魔法の力をもち、時には長い白ひげをたくわえた賢い老人は、魔法使いの典型的な姿だ。このような神秘的な男性は、シェイクスピアの『テンペスト』から『オズの魔法使い』『指輪物語』、そして『ハリー・ポッター』シリーズまで、多くの文学作品に登場する。
しかし、なぜこういう姿が定番になったのだろうか? それは、アーサー王伝説の中心人物であり、最も魅力的な人物の一人「マーリン」のせいだ。中世文学に初めて登場して以来、マーリンは何世紀にもわたって進化し続け、ウェールズの詩人から変幻自在の魔法使いへと変貌を遂げたのだ。
森に逃げ込んだ詩人
マーリンは最初は魔法使いではなかった。6世紀にスコットランド南部とイングランド北部にわたるウェールズ語圏のグウェンゾレ王の宮廷に住んでいた、メルジン・ウィストというウェールズ人の吟遊詩人あるいは詩人がモデルと考えられている。
中世の伝承によると、573年にグウェンゾレはアルフデリッズの戦いで殺され、この戦いにおける大虐殺により、メルジンは気が狂ってしまった。彼はスコットランドの森に逃げ込み、以後50年間狂った世捨て人として暮らし、暗号のような詩で自らを表現し、予言の才能を身につけた。
ケルトの伝統では、詩人は未来予知と結びついている。メルジン・ウィストは、10世紀の詩『ブリタニアの予言』に予言者として登場する。彼は、ケルト人とアイルランド北部のバイキングが同盟を結べば、アングロサクソン人をブリタニアから追い出せるだろうと予言した。
魔法使いとしての登場
マーリンは、12世紀にウェールズの作家ジェフリー・オブ・モンマスが書いた本の中でよりなじみのある姿で登場するようになった。ジェフリーは、ウェールズの伝承を巧みに改訂し、『マーリンの予言』、詩『マーリンの生涯』、最も有名な『ブリタニア列王史』の3冊でマーリンを中心人物にした。
『マーリンの生涯』の主人公は、ウェールズ伝承のメルジン・ウィストに似ているが、「新たな」マーリンが『ブリタニア列王史』の第7巻に登場する。この改訂版では、マーリンは強力な魔法使いで、アーサー王をイングランドの王位につかせしめる。このマーリンを生み出すために、ジェフリーは9世紀頃のウェールズの修道士ネンニウスが書いたとされる『ブリトン人の歴史』からインスピレーションを得た。

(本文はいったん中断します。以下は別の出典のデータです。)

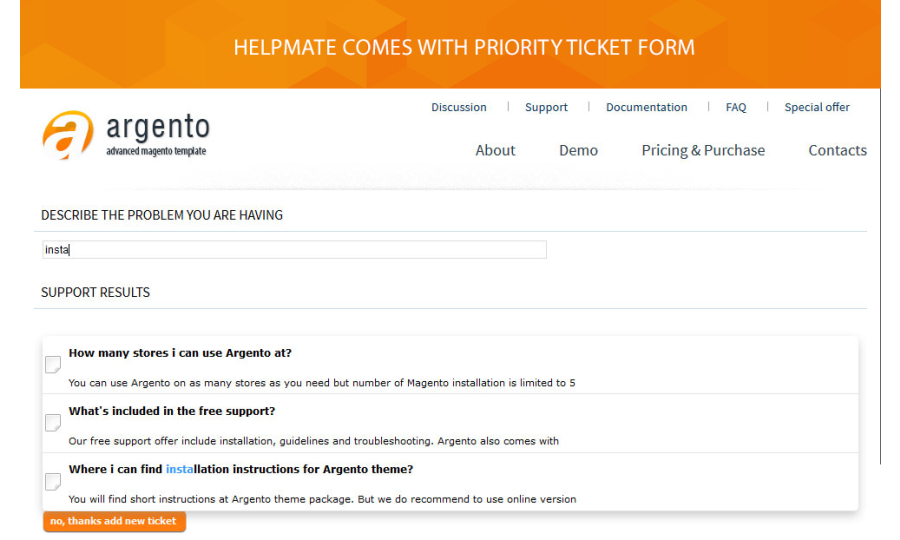The height and width of the screenshot is (540, 900).
Task: Go to the Support page
Action: pyautogui.click(x=546, y=107)
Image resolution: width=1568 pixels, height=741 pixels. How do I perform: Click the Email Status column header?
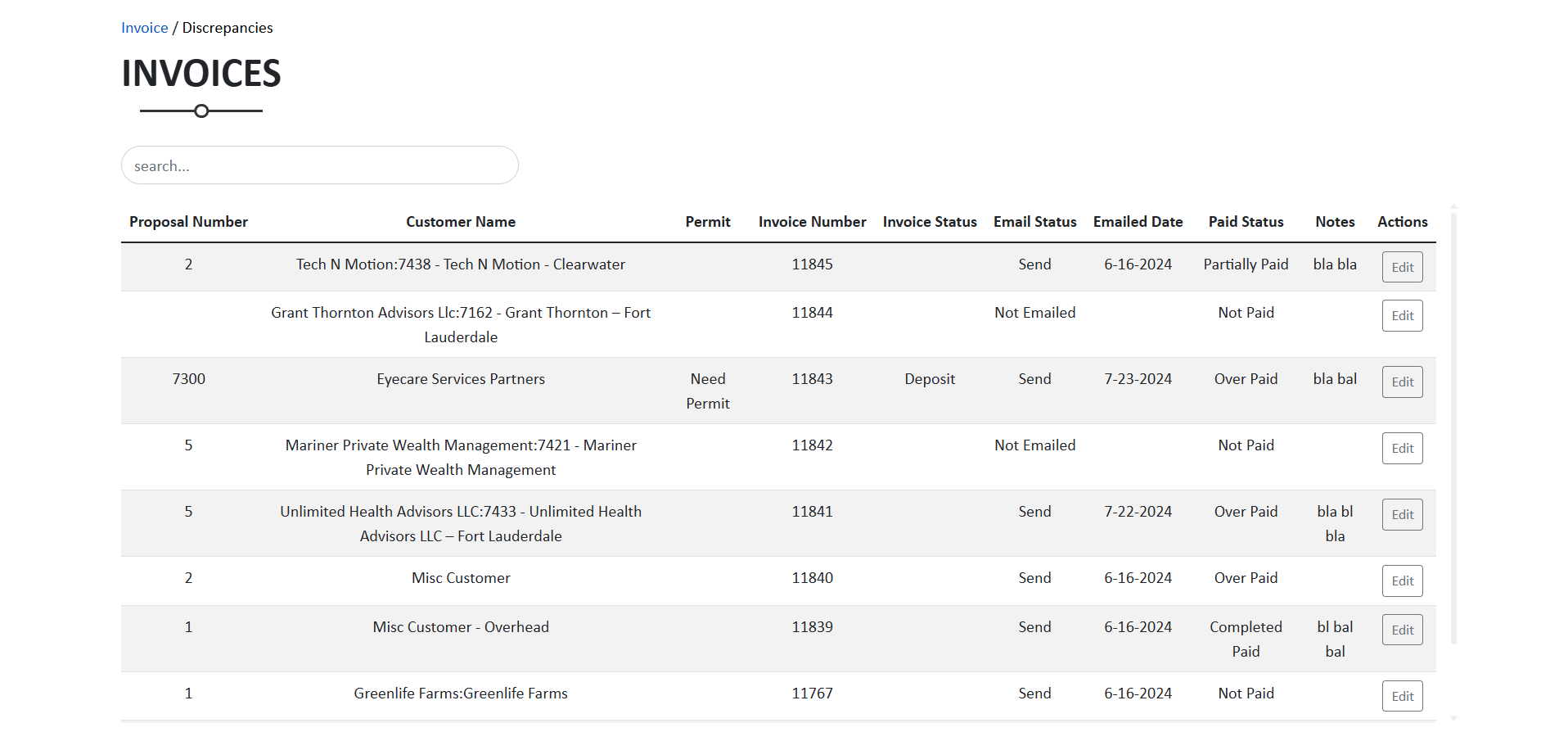(x=1034, y=222)
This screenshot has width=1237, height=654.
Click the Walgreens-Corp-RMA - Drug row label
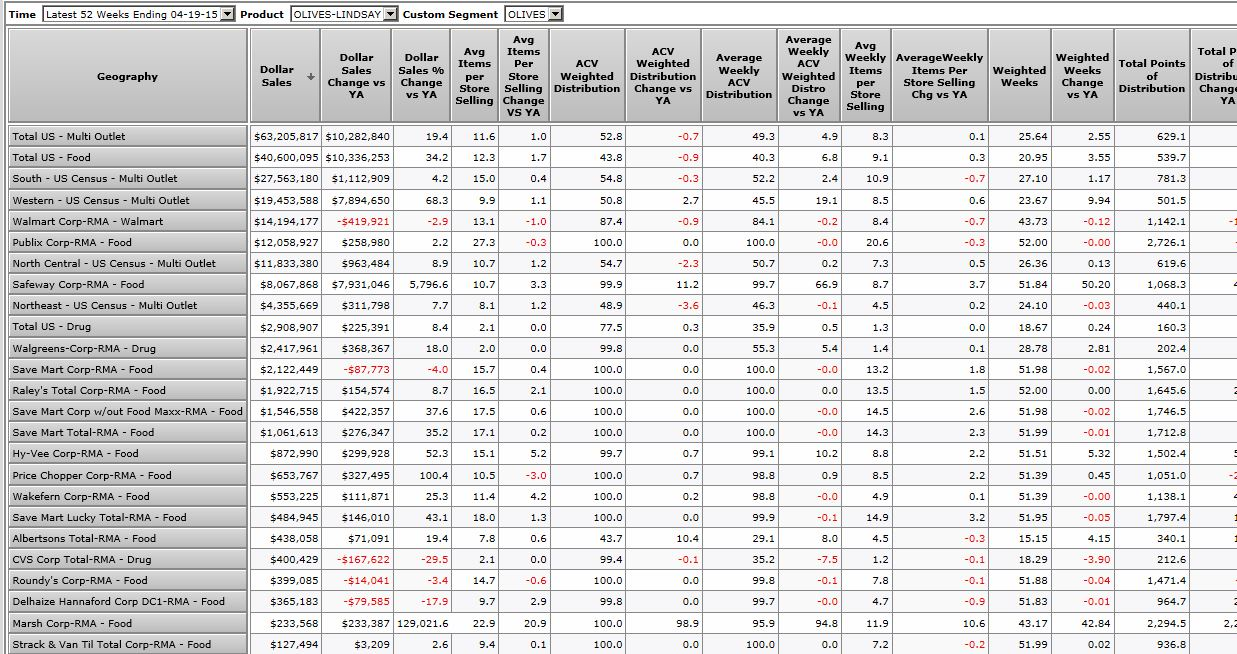tap(84, 349)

ネンニウスの本は、サクソン人がブリテン島に定住することを許した邪悪な王位簒奪(さんだつ)者ヴォーティガンについての物語だ。ヴォーティガンは城を建てようとするが、そのたびに城の土台が消えてしまう。家臣の魔法使いたちは、城を守る唯一の方法は、父親のいない少年を見つけ出して生贄に捧げ、その血を城の土台に浴びせることだとヴォーティガンに助言する。
そこで、魔法使いたちは自分は処女だと主張する尼僧の息子である少年アンブロシウス(マーリン)を捕まえる。少年は魔法使いたちに対峙し、城土台が不安定なのは、その下に2匹の巨大な虫(1匹は赤い虫、もう1匹は白い虫)がすんでおり、戦闘状態にあるからだと主張する。アンブロシウスによると、2匹の虫の争いはブリトン人とサクソン人の争いの前触れだという。
血統の誕生
12世紀に生まれたアーサー王伝説のルーツは、政治的なプロジェクトだった。この時代、イングランドに君臨しながらもブルターニュ、ノルマンディー、アンジューにルーツを持つプランタジネット朝の王たちは、イングランドだけでなくフランスの大部分を含む大王国を建国していた。イングランドからフランスまで及ぶこの王朝は、英仏海峡の両側の血統を結びつけ、高貴にした前例を、島国のケルト人とノルマン人の両方から見つける必要があった。この前例は、キリスト教を信じていた古代ケルト人の王たちの中で見つかった。彼らの帰還をブリトン人は待ち望んでいたという。英国サマセットにあるグラストンベリー修道院には、アーサー王のための聖地も作られた。その場所は、伝説の島アバロンと同一視された。